I encountered its Stone Age stance last week in the process of sighting High Court documents - a feat I eventually achieved, but not without considerable frustration.
There was no website and no email involved. Everything happened the old-fashioned way - beginning with a visit to the court foyer to view the daily court lists pinned to the notice board.
Then a written request (faxed) to view the court file, followed by a discussion with the court registrar, then several phone calls until I got clearance.
Finally (my third trip to the court that day) the ring binder file was handed over to be read in a small room near the public counter. The person at the desk helpfully advised I could photocopy if I wanted, but that the court charged $5 a page. Yes, really.
In some ways it was refreshing - harking back to less frantic times when people would make appointments to meet and sit down and discuss matters at a leisurely pace.
Quaint. But in 2004, it's entirely inefficient and, in the obstacles it throws up, bordering on obstructive of a fundamental tenet of our society - that justice must be seen to be done.

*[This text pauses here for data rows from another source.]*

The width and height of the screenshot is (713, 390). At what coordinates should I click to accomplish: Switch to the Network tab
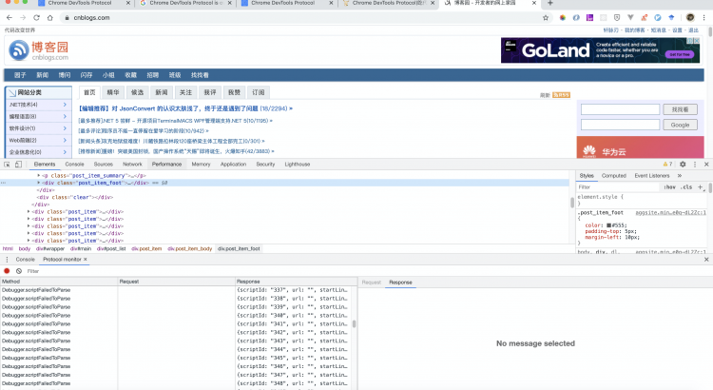point(132,164)
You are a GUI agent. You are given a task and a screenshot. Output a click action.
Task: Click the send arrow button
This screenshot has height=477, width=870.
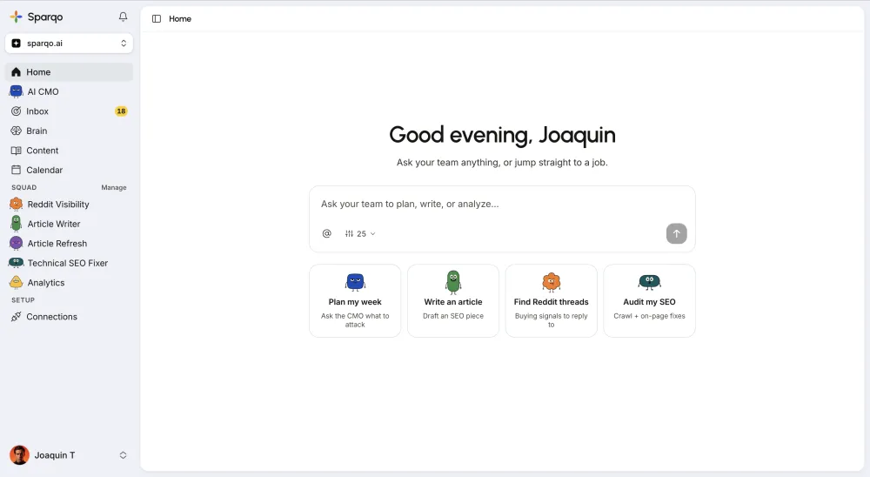click(676, 234)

With a website, email and electronic records my simple request might have been satisfied in a few mouse clicks. And why not? Surely in the interests of open justice in a functioning democracy this sort of information should be freely - and easily - available.
The concept of open justice is that most sittings of any court should be open to the public - with some exceptions when the right to privacy or the need for protection overrides the public interest.
Appeal Court Judge Sir Kenneth Keith explains: " ... Although the hearing of a case in public may be and often is painful and humiliating, all this is tolerated and endured, because it is felt that in public trial is to be found, on the whole, the best security for the pure, impartial and efficient administration of justice, the best means for winning for it public confidence and respect." So if the open court principle is so vaunted, why is it not enhanced online? The web provides a perfect means to put the workings of the court - statements of claim, affidavits and other information often denied the public in open court - under a truly public gaze.
Yet rather than welcoming greater public scrutiny and the added discipline it could bring to ensure the law is properly applied and administered, justice flees in fright.
There's more hypocrisy in case transcripts - a key part of the court record - which are available to judges but not the public. And while it's all right for the court to record what is said, journalists and the public cannot.
There's similar technophobia regarding videoconferencing and videotaped evidence.
So if as an internet user you're thinking why not make open court proceedings truly open and video stream them to the web, in the thinking of the court, you're a heretic.
The problem is not just arch-conservatism in the judiciary but an unwillingness to come to terms with the virtual world - especially when so much of the justice system is enshrined in physical presence.
Presence not just within the four walls of a courtroom, but also apparent in cross-examination under pressure, the body language of the litigators and the whites of the eyes of witnesses.
Our courts also specifically require presence in paper form - for claims, affidavits and the like. Which makes the prospect of electronic records - and hence publishing to the web - very remote.
But doesn't the Electronic Transaction Act remove the legal distinction between electronic and paper forms of documents and files? Yes, but sadly our courts are exempt from that law.
Which means legislative change to allow for electronic records is needed - something successive governments, despite their rhetoric about the importance of e-government and the democratising power of making information freely available, have shown no inclination to tackle.
Meanwhile almost very other civilised jurisdiction in the world is embracing the benefits the electronic and virtual world bring to the judicial process.
But our justice is slipping further and further into the dark.